VM size: http://blogs.msdn.com/b/avkashchauhan/archive/2011/01/30/windows-azure-network-io-capability-for-each-vm-size.aspx
In the case of an xl vm you have the entire machine’s NIC available to you, in the case of a small medium etc, you are collocated with other vms and must share the nic. Meaning that using one small instance has a maximum theoretical throughput of 12.5 MB / s. If the workers are homogeneous (i.e. performing the same work load) we would recommend using a xl vm with multiple threads for concurrency. This could also help solve the issue of hitting the maximum throughput per blob partition by having the blob downloaded 8x less times.
Blob read stream begins by fetching a list of blocks and issuing subsequent downloads correlating to each block size (4mb by default). This has some overhead as you must issue the getBlock list and the turnaround for multiple requests subsequently. Also, whenever possible use the concrete type method GetBlockBlobReference to prevent added latencies from internal calls to fetchAttributes to determine the blob type.
Co-locate your data:
When a compute instance is co-located with the storage account (in the same data center, e.g. North Central US) the transactions happen over the internal Network which is both free (bandwidth – you still pay for transactions) and much higher performance. We always recommend making sure the compute and storage are in the same location.
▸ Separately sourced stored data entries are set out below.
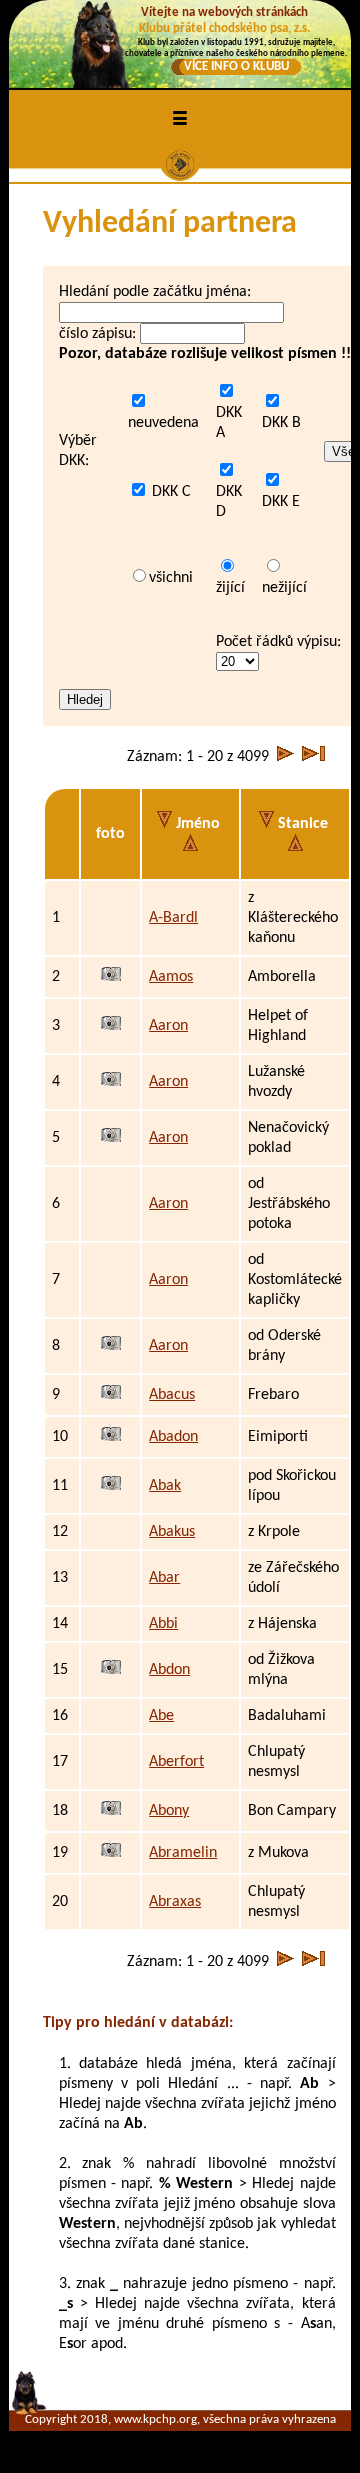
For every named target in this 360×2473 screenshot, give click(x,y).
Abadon (173, 1437)
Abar (164, 1578)
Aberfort (176, 1762)
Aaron (168, 1026)
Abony (169, 1811)
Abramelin (183, 1853)
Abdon (169, 1670)
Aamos (171, 977)
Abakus (172, 1532)
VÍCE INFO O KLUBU (236, 66)
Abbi (163, 1624)
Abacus (172, 1395)
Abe (161, 1716)
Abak (165, 1486)
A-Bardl (173, 918)
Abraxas (175, 1902)
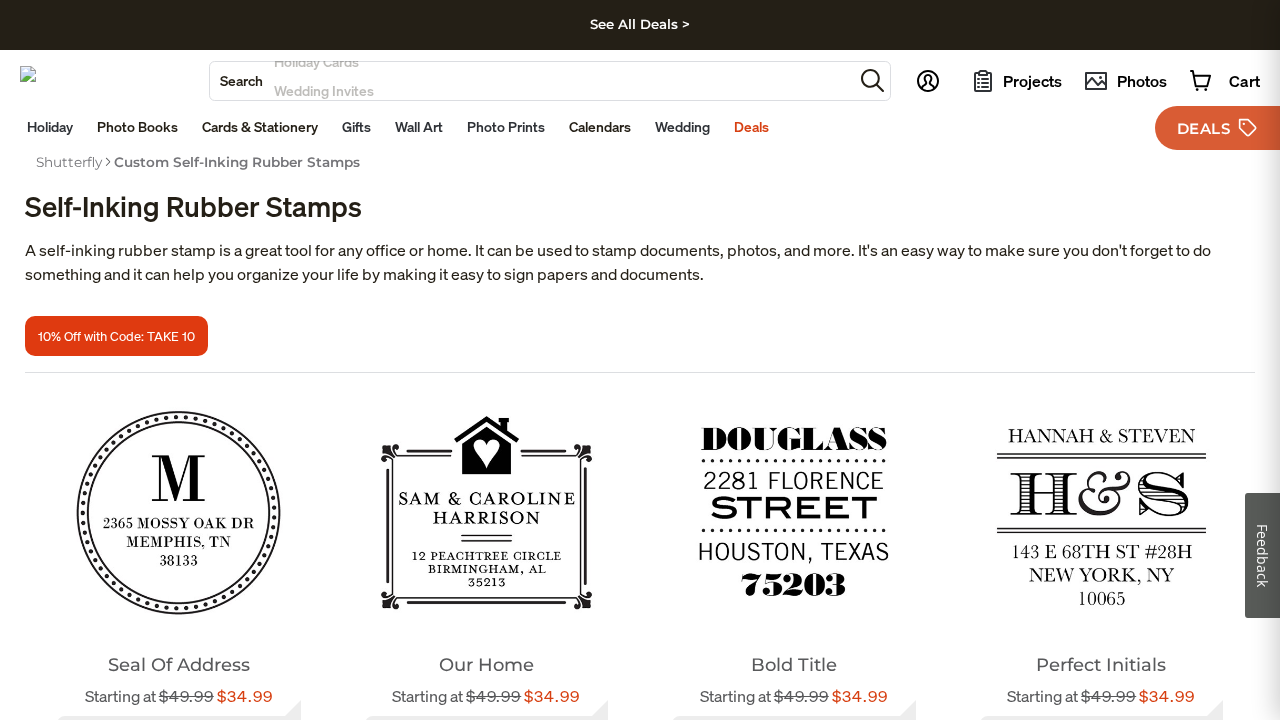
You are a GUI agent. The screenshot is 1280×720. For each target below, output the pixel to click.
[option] (69, 162)
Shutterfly (69, 162)
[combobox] (531, 81)
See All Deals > (640, 24)
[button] (872, 80)
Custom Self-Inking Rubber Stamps (237, 162)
Stagger Requests to a single partition:
A Blob partition is its canonical name([accountname][containername][blobname]). So issuing several concurrent requests to the exact same blob may exceed the partition target of 60 MB/s. If you need to scale faster (more concurrent reads) consider temporarily issuing a few copyblob operations and duplicating the blob during startup and then cleaning it up later.
I have tryed to download files from 1 thread until 24 of threads on all kind of instances. I have tryed all kind of files in size from 2kb until 25MB. This is the result for an 11 MB file. I don't understand why I see these drops (thread #8, LargeInstanceTime)... and before that the download time is a lot less. Are the files cached in the blobstore by the infrastructure somehow? Or is there another explanation?
Hi, sorry for the delay in response.
It's interesting that you see that spike for your large-instance test but no other test. A couple questions:
1) How many requests per second were you making? Remember that as you use more threads, your transaction count will increase. Please let us know rate per instance, and how many instances you were running. If your rate is too high, you may be reaching the scalability target for requests/second for a blob(discussed in "Windows Azure Storage Abstractions and their Scalability Targets"), especially if you had many requests to a single blob, as that could reach the scalability target of requests on that single partition. You may consider duplicating your blob and making requests to different copies of it if you plan on accessing the same blob from multiple machines.
2) For 11MB files, I wouldn't expect to see great improvement past a few threads - we normally recommend using a 4MB request size when in the same data center, so using more than 3 threads wouldn't likely see much improvement (and I see in your tests that it doesn't).
Let me know what your request rate is and we can continue to try to determine the issue from there.